The Demon’s Mistress is a novella. In my opinion, novellas are the teenagers of literary work too short to be a well rounded, mature novel and too gangly to be a sweet, cute short story; it’s hard to find a good one; they don’t get a lot of love. The Demon’s Mistress is part of a romance collection. We all know how that works, there’s one known writer and two or three less known writers and one of them is basically unreadable, one is okay, and one is surprisingly good. The Demon's Mistress, despite the awkward length and truncated plot, would be the good one.
The Demon is Lord Vandeimen, who has returned from the Napoleonic Wars to find his father dead and himself penniless. He is in the process of killing himself when he is interrupted by Maria Celestin, the titular Demon's Mistress. She has tracked down Lord Vandeimen to ask him to pretend to be her fiancé to keep the fortune hunters away during the season. Obviously, that's not the real reason she approached him, and despite being suicidal, he's suspicious as well. On the other hand, he doesn't have a lot to lose, so he agrees to help her. It turns out that she really sought him out because she found out that her late husband swindled the late Lord Vandeimen out of a large sum of money. Now she is trying to give it back and undo the wrong. After assessing Lord Vandeimen's state of mind, Maria Celestin thinks that he would either refuse or waste the money if she just gave it to him, so she is using it as a lever to bring him back to productive life.
The upshot of all this is that the two spend a lot of time together, with Lord Vandeimen romancing Maria Celestin, and naturally they fall in love. There are some complications, including her explaining what her late husband did to his family, and thank God for lack of space, because Lord Vandeimen sensibly decides that it wasn't her fault that her husband was a jerk. The real problem is that Maria Celestin is eight years older than Lord Vandeimen. Because of the age difference, she shunned by her close friends who believe she's robbing the cradle, and, more than anything else, she believes that she is too old to be able to give him an heir. She wastes a lot of time trying to talk him out of marriage, but, in the end, they have their happily ever after.

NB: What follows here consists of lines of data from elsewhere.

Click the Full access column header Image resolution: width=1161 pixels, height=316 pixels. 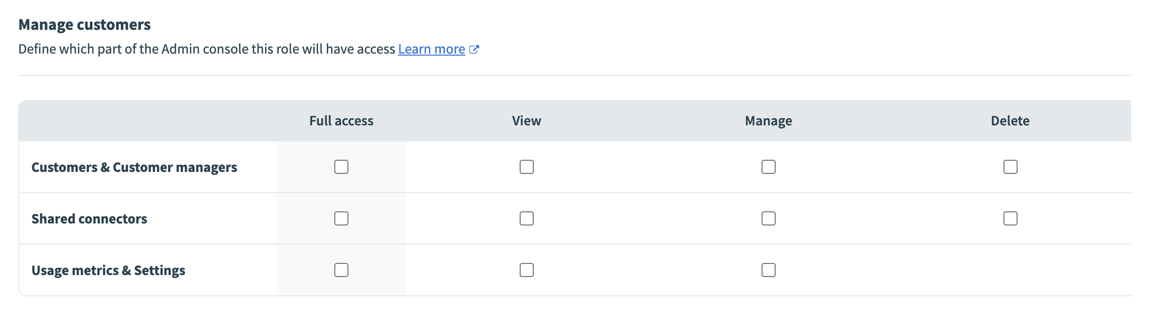(341, 121)
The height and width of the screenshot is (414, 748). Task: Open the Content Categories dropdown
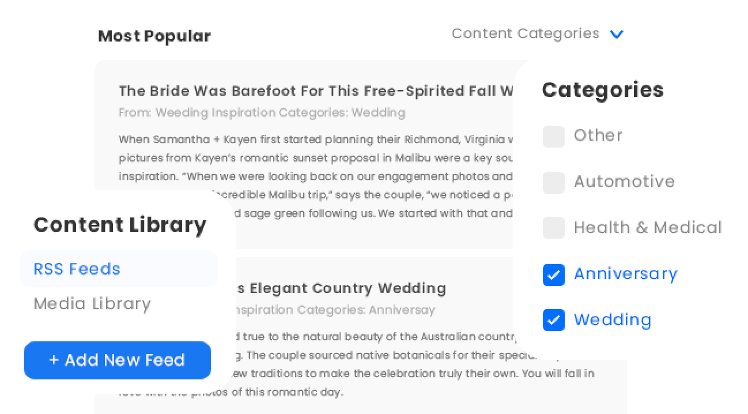tap(538, 34)
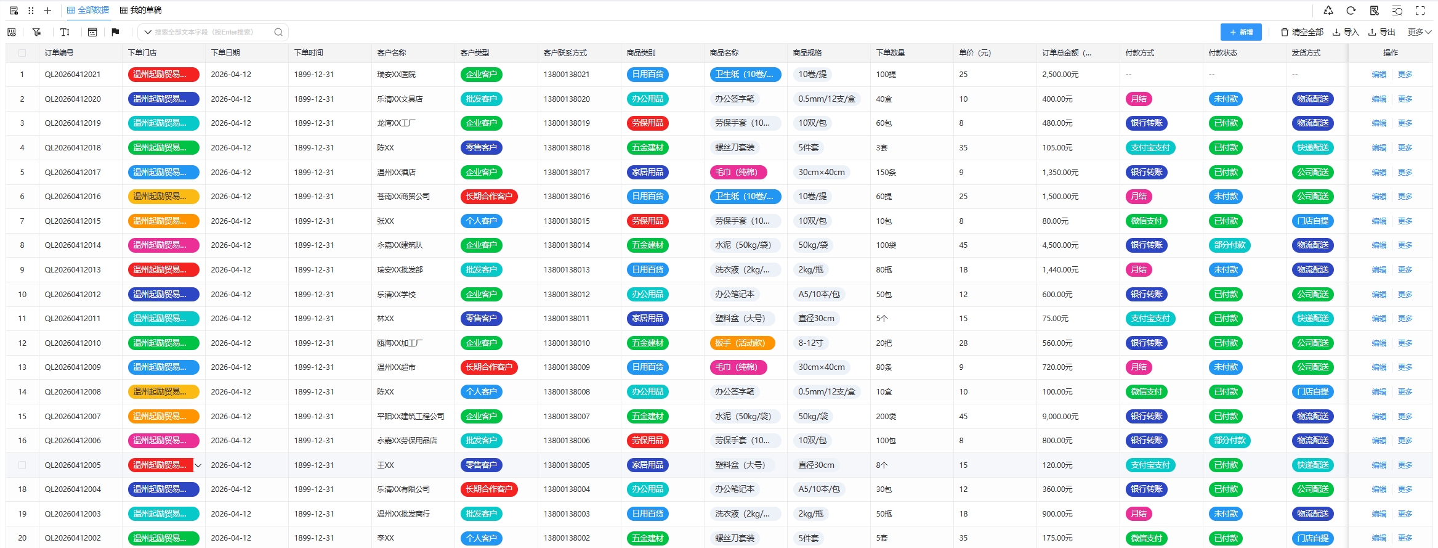Expand the 更多 dropdown in the toolbar
The height and width of the screenshot is (548, 1438).
tap(1419, 32)
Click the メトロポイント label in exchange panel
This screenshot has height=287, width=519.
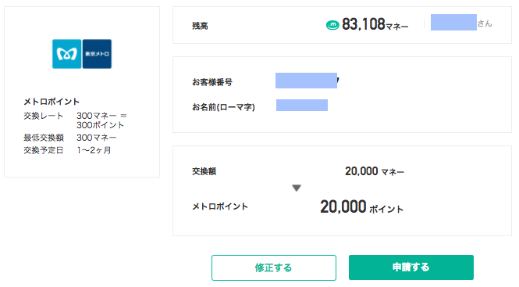220,206
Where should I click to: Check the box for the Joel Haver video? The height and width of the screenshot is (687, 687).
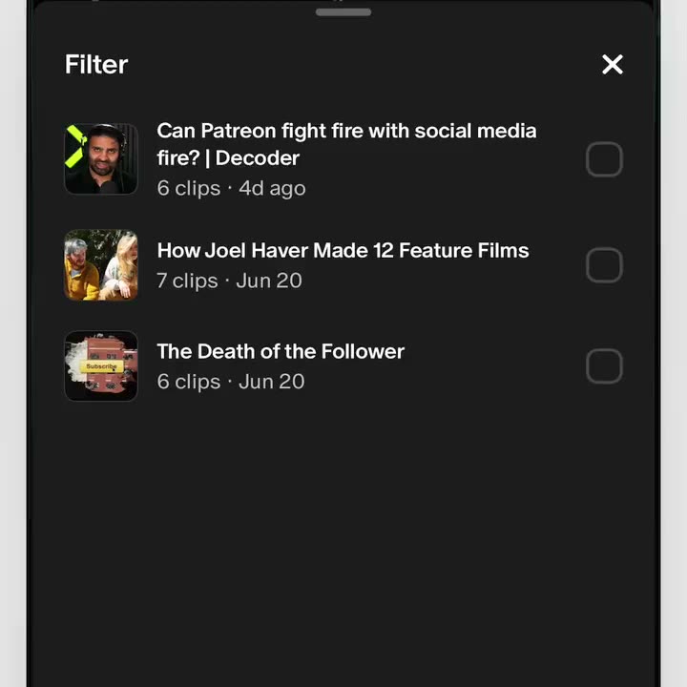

Overall, it was a good novella. The biggest problem is that it would have been much better as a full length novel. There’s not a lot of time to develop the relationship, especially the changes in Lord Vandeimen, so everything feels rushed and forced. I think the author was working with too much stuff to fit into a novella and do the story justice. (And I’m not even going into her preference, and attendant shame, of being sexually dominated and that his childhood friends hate her because of her late husband’s nefarious business practices.) The minor complaint I have, and it is petty, is Lord Vandeimen is always described as having primrose colored hair. I’m sure this is evocative for everyone but me. I looked up primroses and found out that they come in pink, yellow, cream, blue, and red. I’m guessing that she meant that he had red or creamy white hair, but I’m going to picture him as having blue.